There’s a fabulous scene in Eamon Flack’s production of Life of Galileo in which the new Pope Urban VIII (Peter Carroll) is dressed by his staff. Gradually the wizened, elderly man is clothed, layer by layer by layer, in his symbolic, papal regalia until he has been transformed into the supreme head of the Catholic church.

Peter Carroll and Vaishnavi Suryaprakash. Photograph © Brett Boardman

Meanwhile, the Cardinal Inquisitor (Damien Ryan), gets into his ear about Galileo. The Pope maintains that you can’t use Galileo’s ideas and then condemn him, but to no avail. The Pope may be a former mathematician but he cannot deny the Inquisition, and his fear, frustration, even bewilderment at the situation he finds himself in is abundantly plain in Carroll’s vulnerable expression. It is one of the highlights of the starkly staged production.

Bertolt Brecht’s Life of Galileo follows the story of the great Italian astronomer, mathematician, physicist and engineer Galileo Galilei, moving from Padua in 1609 to Arcetri in Tuscany in 1637 where he died under house arrest, having been found “vehemently suspect of heresy” by the Inquisition. His crime was to champion Copernicus’s new cosmogony of Heliocentrism, which said that the Earth was not the centre of the universe around which the sun and other planets moved, but that it moved around the Sun.

“Where is God in all this?” his detractors wanted to know. The Church saw it as a heretical attack, and a threat to its power. Without faith, how can you continue to suppress the peasants when that is what gives them the strength to endure their tough lives?

Colin Friels. Photograph © Brett Boardman

Brecht wrote the play in 1938 while in exile in Denmark as the Nazis took power. He then rewrote it twice, the last time in 1955 after the horrors of World War II including the dropping of the atomic bomb on Hiroshima.

Watching the play now, it feels incredibly timely as scientists show categorically that the Earth is facing an environmental catastrophe due to climate change but are questioned and ignored by deniers and short-sighted politicians. Galileo had the facts to prove his theory – so do today’s scientists. Themes to do with power, propaganda, dogma, religion and business also feel utterly current.
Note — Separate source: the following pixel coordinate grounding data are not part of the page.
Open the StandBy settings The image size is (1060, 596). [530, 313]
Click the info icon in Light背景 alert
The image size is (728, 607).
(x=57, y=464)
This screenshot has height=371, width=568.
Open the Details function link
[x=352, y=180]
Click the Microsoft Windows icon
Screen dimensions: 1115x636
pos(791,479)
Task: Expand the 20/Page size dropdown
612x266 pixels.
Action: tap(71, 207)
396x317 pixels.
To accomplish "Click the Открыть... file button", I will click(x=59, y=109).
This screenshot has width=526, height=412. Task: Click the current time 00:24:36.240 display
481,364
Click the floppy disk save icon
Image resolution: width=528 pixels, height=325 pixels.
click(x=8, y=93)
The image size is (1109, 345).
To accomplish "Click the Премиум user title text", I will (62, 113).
Tom Wright has written a wonderful adaptation that concentrates the play for a smaller cast, and draws on the contemporary Australian idiom, with references to gap years, a police state, and people being barbecued in the street bringing the script to bristling life.
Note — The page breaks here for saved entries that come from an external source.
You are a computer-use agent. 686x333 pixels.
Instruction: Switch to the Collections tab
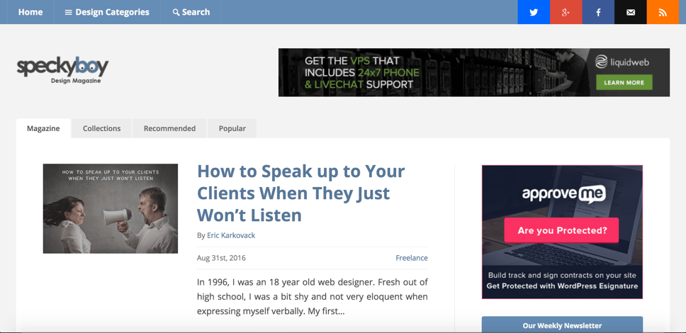[101, 128]
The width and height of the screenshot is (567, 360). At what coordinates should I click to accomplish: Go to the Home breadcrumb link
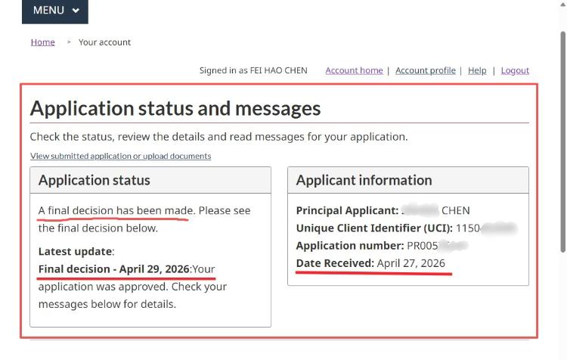point(42,42)
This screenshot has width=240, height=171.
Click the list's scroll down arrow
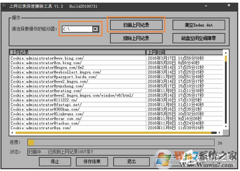coord(226,127)
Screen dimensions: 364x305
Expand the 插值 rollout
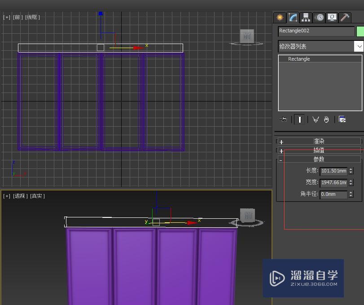coord(319,150)
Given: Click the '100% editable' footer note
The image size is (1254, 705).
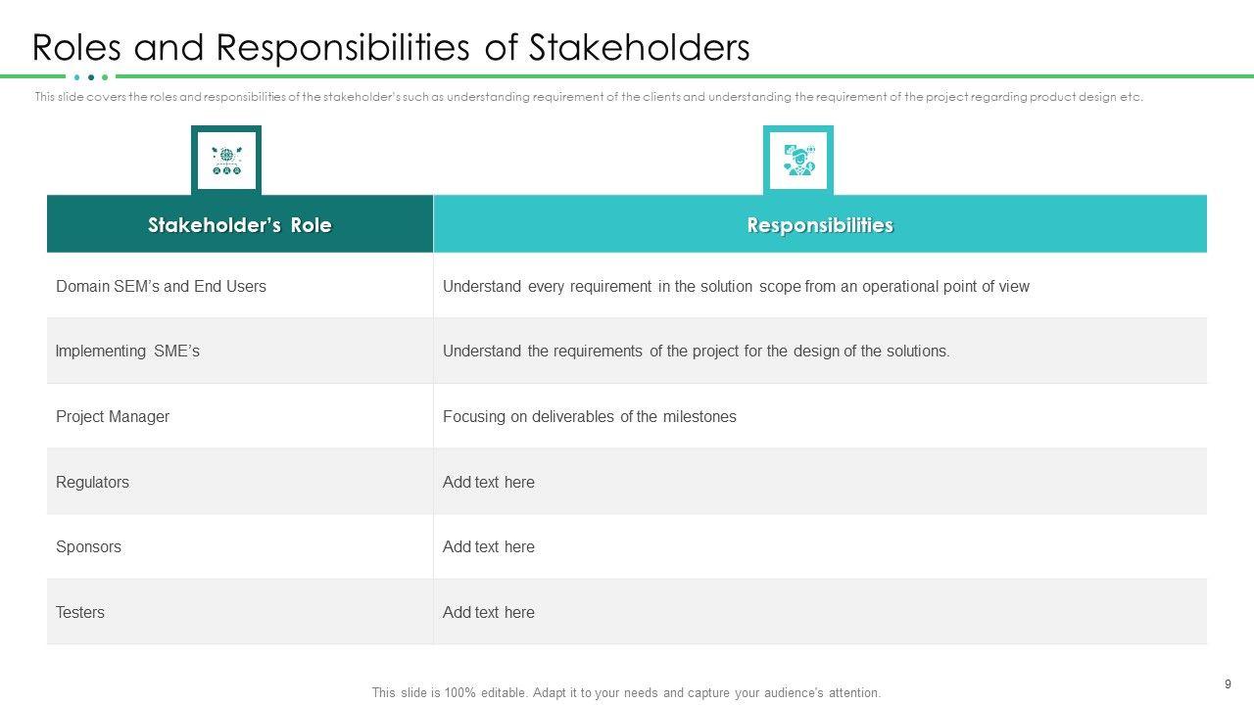Looking at the screenshot, I should [626, 692].
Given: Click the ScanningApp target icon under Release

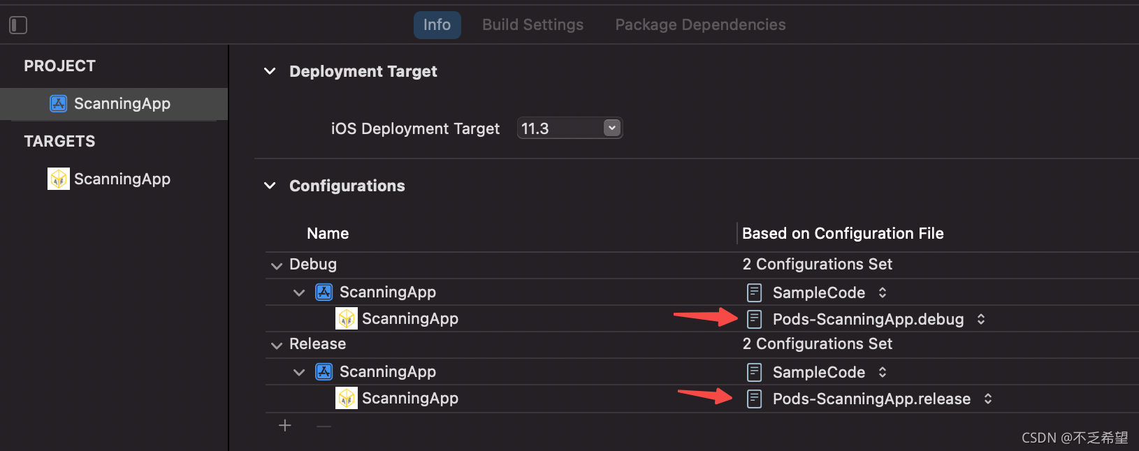Looking at the screenshot, I should pyautogui.click(x=347, y=399).
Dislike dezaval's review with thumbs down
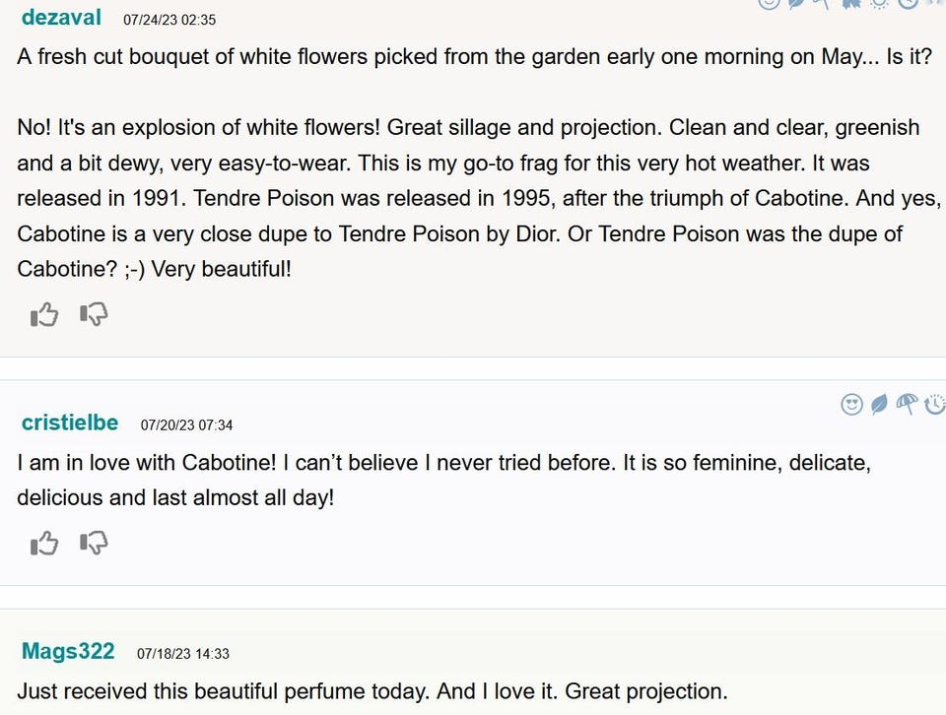The image size is (946, 715). (93, 315)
Flack and his set and costume designer Zoë Atkinson stage the play in the round (creating a similar set-up to the one used for Every Brilliant Thing in March), which works well. The staging is minimal with a parquet floor, a few chairs, balls hanging from the ceiling to represent the planets in Ptolemy’s earth-centred universe, and barriers to cordon off exits for certain scenes. A small screen flashes up the title and location of each scene. Atkinson’s contemporary costuming ranges from suits to a trendy, silver-flecked tracksuit and pink shoes for The Grand Duchess.
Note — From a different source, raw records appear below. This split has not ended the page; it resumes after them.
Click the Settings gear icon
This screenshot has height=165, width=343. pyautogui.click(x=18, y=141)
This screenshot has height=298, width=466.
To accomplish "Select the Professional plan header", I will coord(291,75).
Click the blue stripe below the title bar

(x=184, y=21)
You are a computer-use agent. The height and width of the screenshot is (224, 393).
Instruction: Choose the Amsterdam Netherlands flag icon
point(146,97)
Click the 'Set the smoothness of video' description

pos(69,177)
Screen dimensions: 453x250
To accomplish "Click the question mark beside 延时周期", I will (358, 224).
The lighting by Paul Jackson and music by Jethro Woodward enhance the tension and mood, with Kate Champion’s choreography including one funny, yet also disquieting, disco scene.

Miranda Parker and Peter Carroll. Photograph © Brett Boardman

As Galileo, Colin Friels gives a passionate portrayal of a complicated, flawed man with an element of the rascal about him; a man who is fascinated with science and the proving of facts, who doesn’t always toe the line and will fudge the truth when necessary to get funding for his research, but who recants his teachings when faced with torture at the hands of the Inquisition. Does he already have plans to write in secret? Or does he simply want to save his life? It’s a compelling, moving performance of an Everyman in one respect, but a driven man with a genius mind.

Friels is surrounded by a strong cast, who play several roles. Vaishnavi Suryaprakash is particularly impressive as Andrea Sarti (here rewritten as a girl), who is taught by Galileo as a child and becomes one of his followers, then later one of his disillusioned critics. Damien Ryan shows his versatility in roles ranging from Galileo’s friend to the Chief Inquisitor. Peter Carroll brings welcome relief in several comic cameos and excels as the Pope, with Damien Strouthos, Rajan Velu, Sonia Todd, Miranda Parker and Laura McDonald all lending sterling support.

There are times when the production struggles to maintain its dramatic tension and the audience’s attention seems to flag. Occasional scenes where a character walks around unnecessarily end up being distracting, but overall the production keeps you fascinated by the discussion of ideas, the issues at stake, and the play’s frightening relevance.